#### [Work task]
Each line below that carries the string "Image" must appear in the answer.

#### [Exercise data]

——

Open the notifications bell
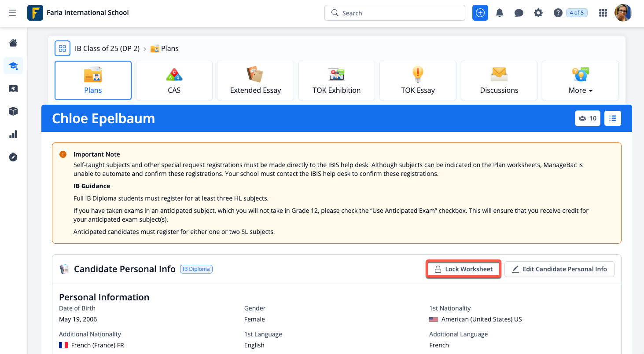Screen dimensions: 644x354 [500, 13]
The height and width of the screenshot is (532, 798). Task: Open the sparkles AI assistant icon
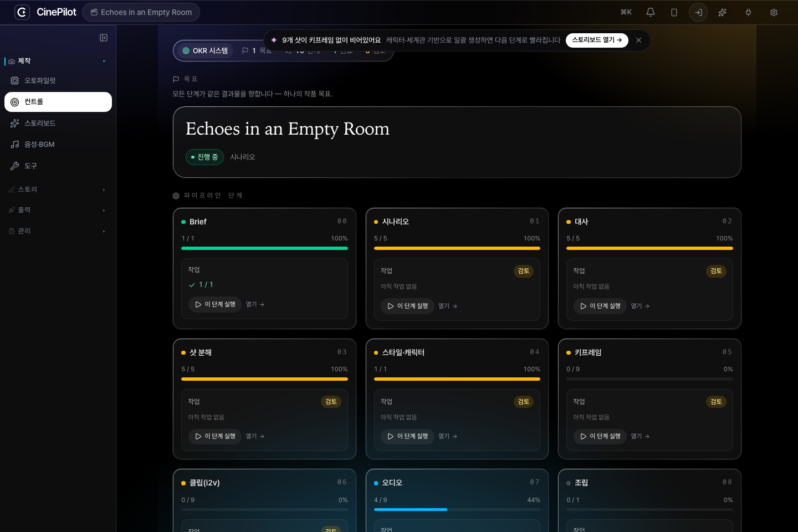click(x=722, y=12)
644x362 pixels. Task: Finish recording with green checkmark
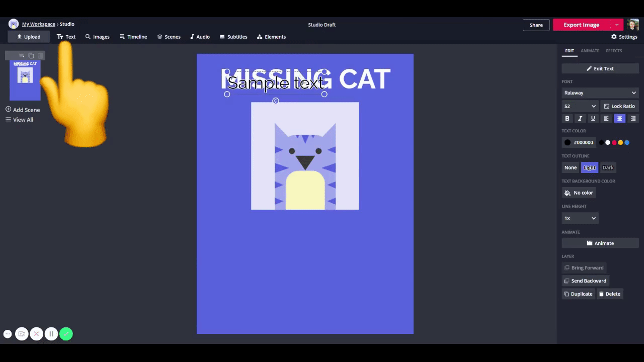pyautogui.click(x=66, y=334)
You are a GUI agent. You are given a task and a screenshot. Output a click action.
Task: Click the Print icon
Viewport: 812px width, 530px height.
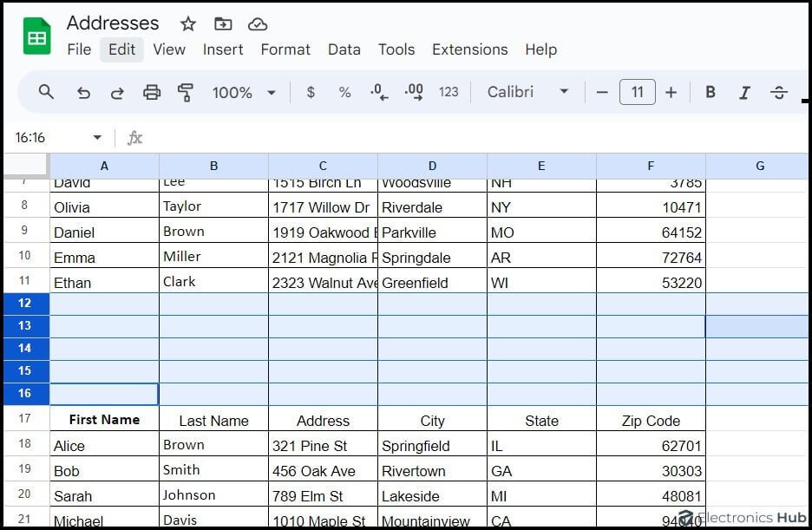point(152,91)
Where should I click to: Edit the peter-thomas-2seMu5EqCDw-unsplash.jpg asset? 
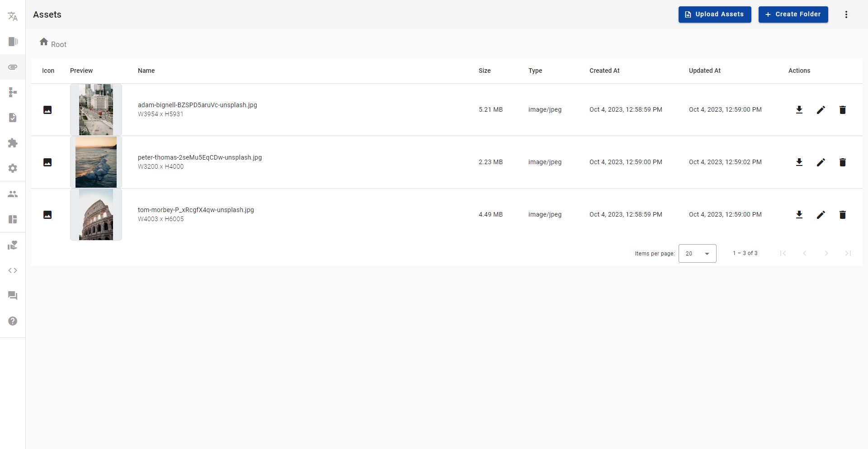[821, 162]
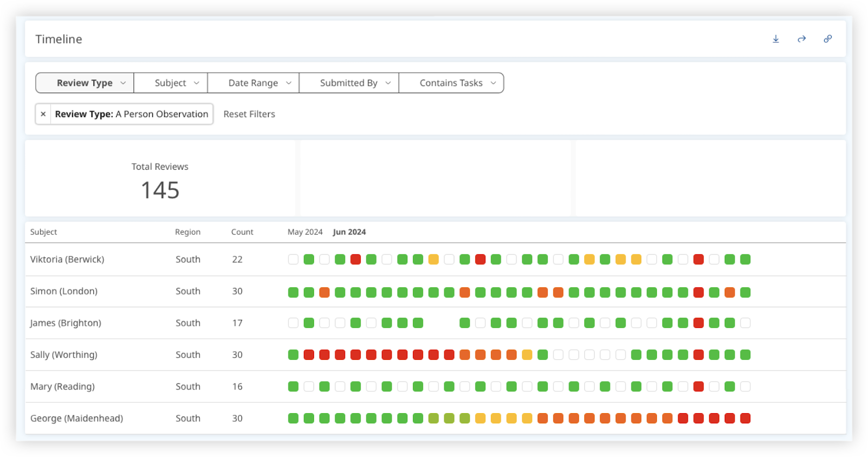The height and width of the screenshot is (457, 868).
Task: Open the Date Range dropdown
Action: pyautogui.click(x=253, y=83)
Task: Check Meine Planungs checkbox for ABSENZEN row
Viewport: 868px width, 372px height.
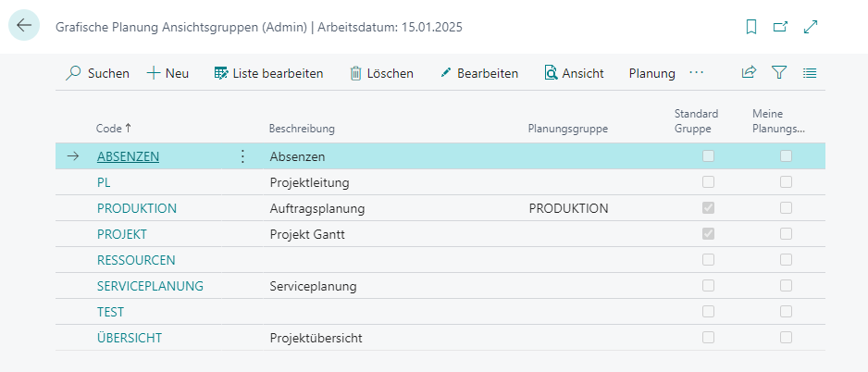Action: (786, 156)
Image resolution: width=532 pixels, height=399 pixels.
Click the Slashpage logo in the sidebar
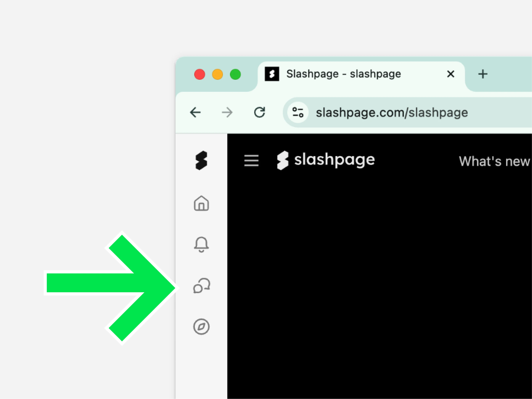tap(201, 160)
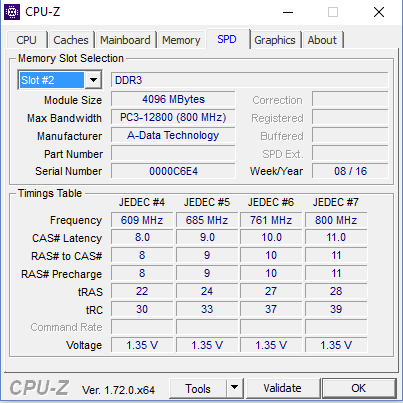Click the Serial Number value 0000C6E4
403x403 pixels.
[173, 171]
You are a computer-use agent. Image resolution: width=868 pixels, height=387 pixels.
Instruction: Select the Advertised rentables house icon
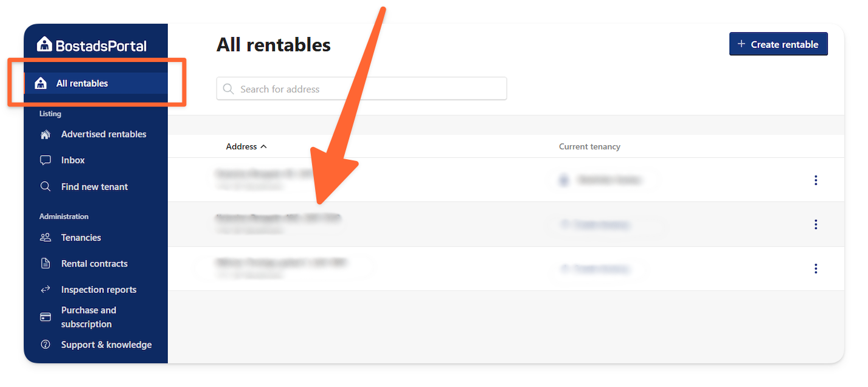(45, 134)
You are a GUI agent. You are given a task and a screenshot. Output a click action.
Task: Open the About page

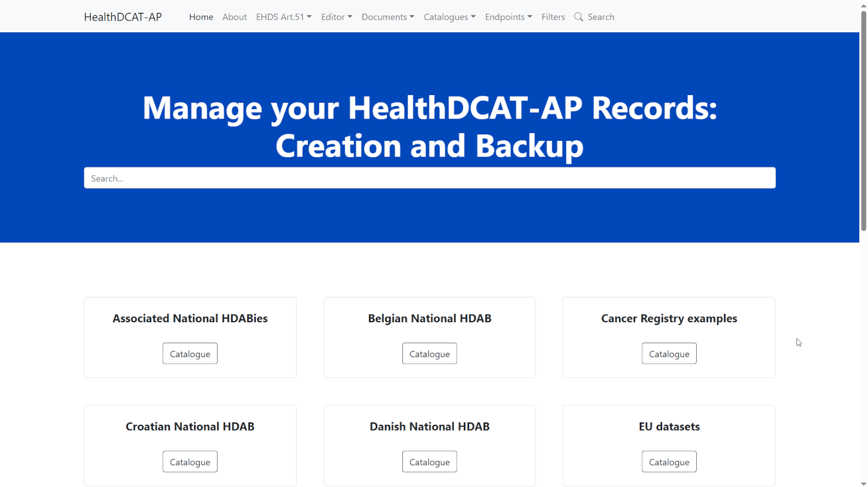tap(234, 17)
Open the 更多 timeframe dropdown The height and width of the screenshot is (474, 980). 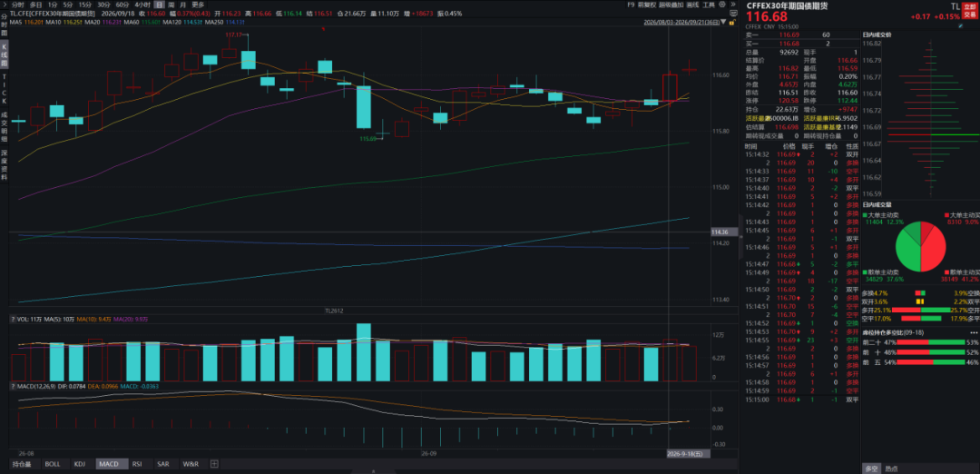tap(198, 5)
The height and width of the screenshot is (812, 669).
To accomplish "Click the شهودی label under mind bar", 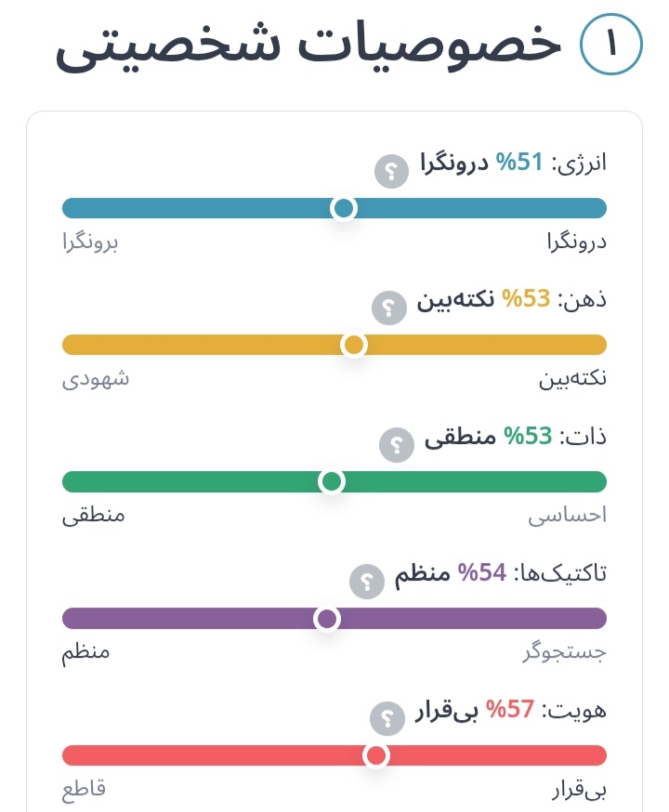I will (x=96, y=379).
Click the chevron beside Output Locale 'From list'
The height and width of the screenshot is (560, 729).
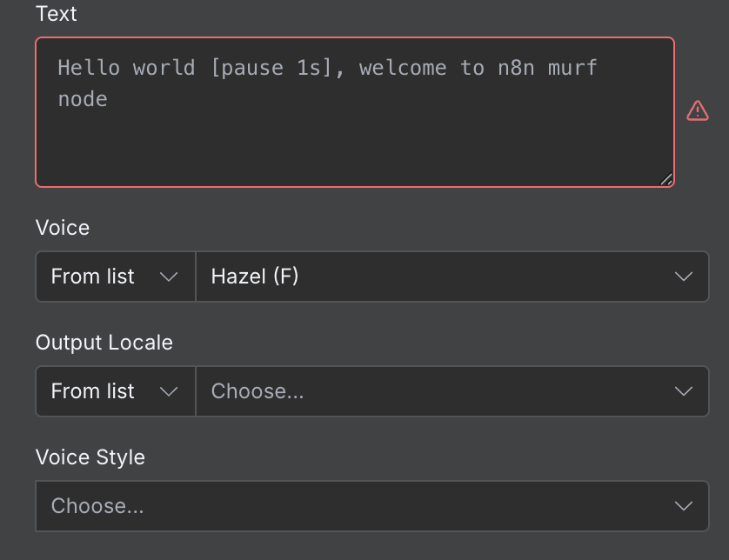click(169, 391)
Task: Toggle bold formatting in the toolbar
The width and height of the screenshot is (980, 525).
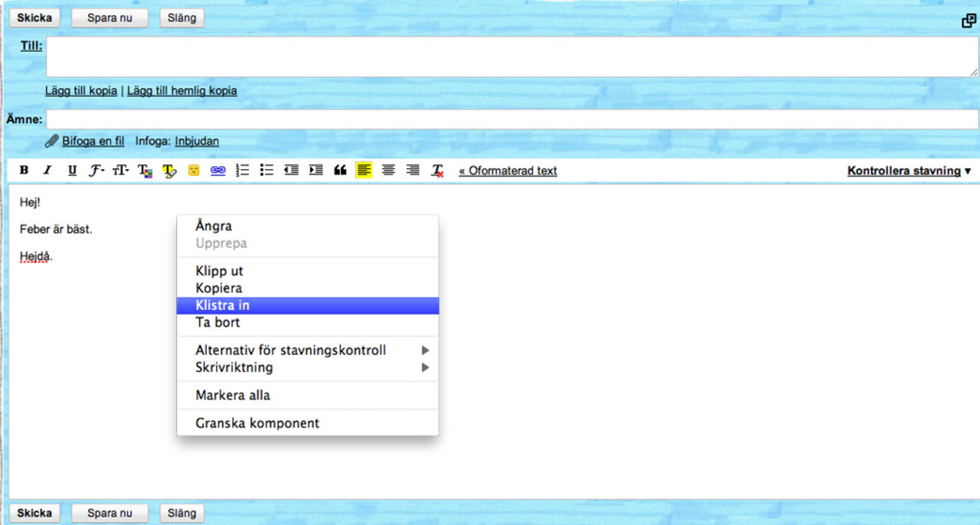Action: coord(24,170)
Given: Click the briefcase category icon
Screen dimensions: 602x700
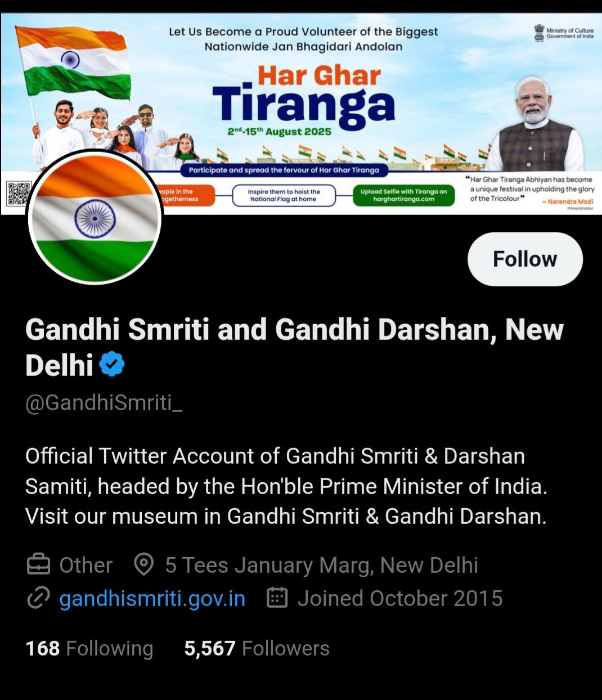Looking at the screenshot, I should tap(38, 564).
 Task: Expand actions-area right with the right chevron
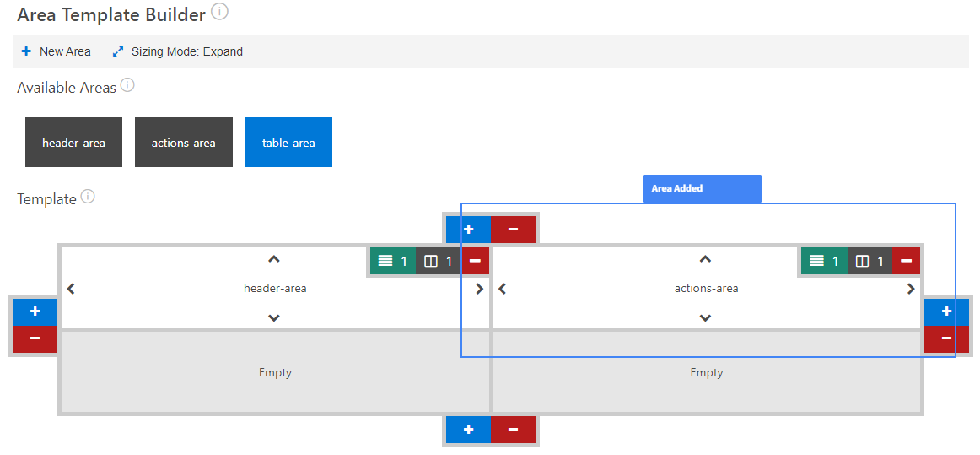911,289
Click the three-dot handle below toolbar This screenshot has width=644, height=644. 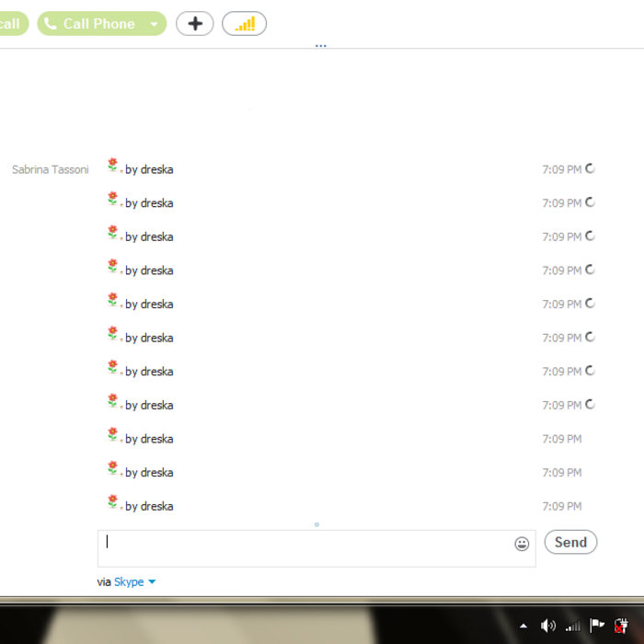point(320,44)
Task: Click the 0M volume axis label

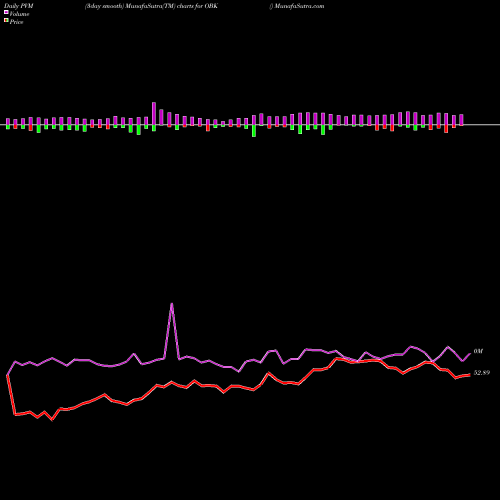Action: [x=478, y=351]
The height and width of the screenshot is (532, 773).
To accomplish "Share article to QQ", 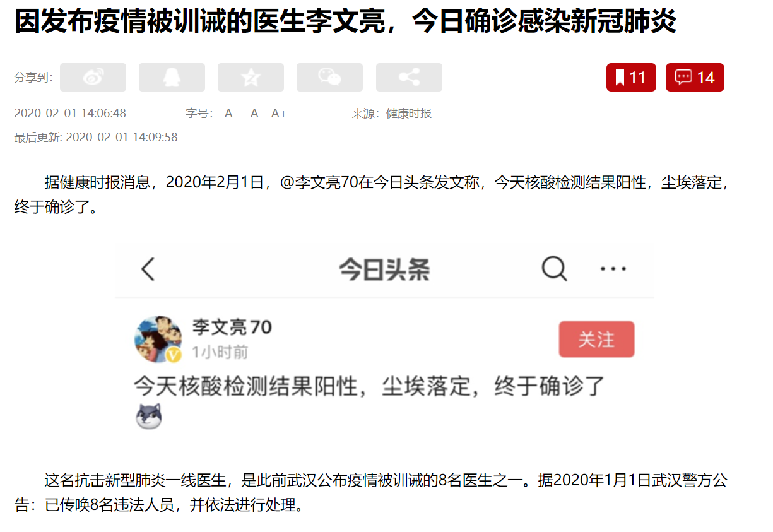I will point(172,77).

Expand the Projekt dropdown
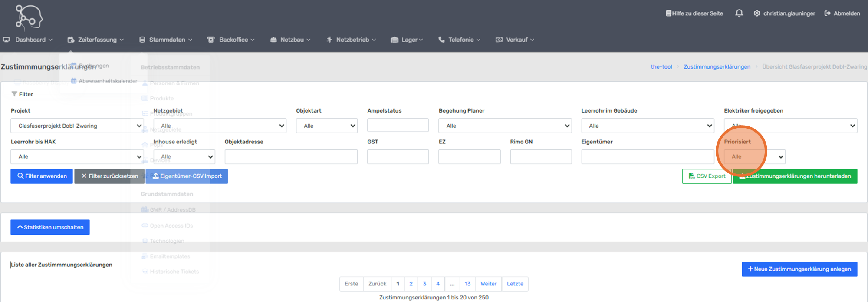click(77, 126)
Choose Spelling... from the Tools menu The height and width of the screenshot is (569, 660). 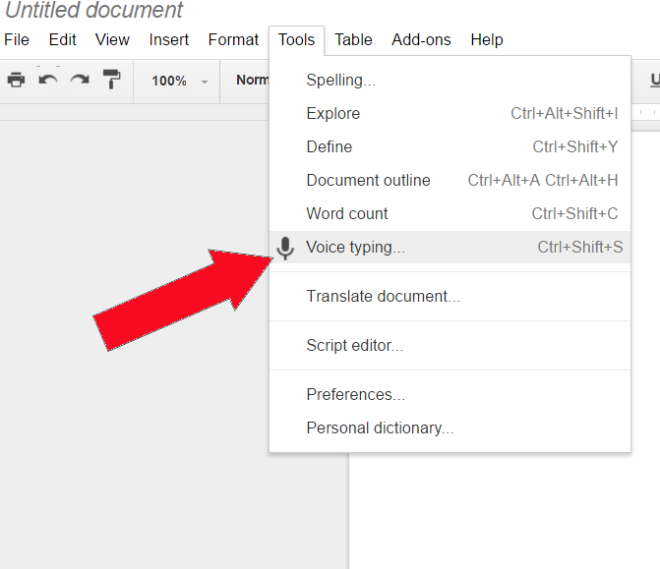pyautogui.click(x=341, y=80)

——

#### [Answer for the task]
Image resolution: width=532 pixels, height=399 pixels.
You are a computer-use agent. Image resolution: width=868 pixels, height=387 pixels.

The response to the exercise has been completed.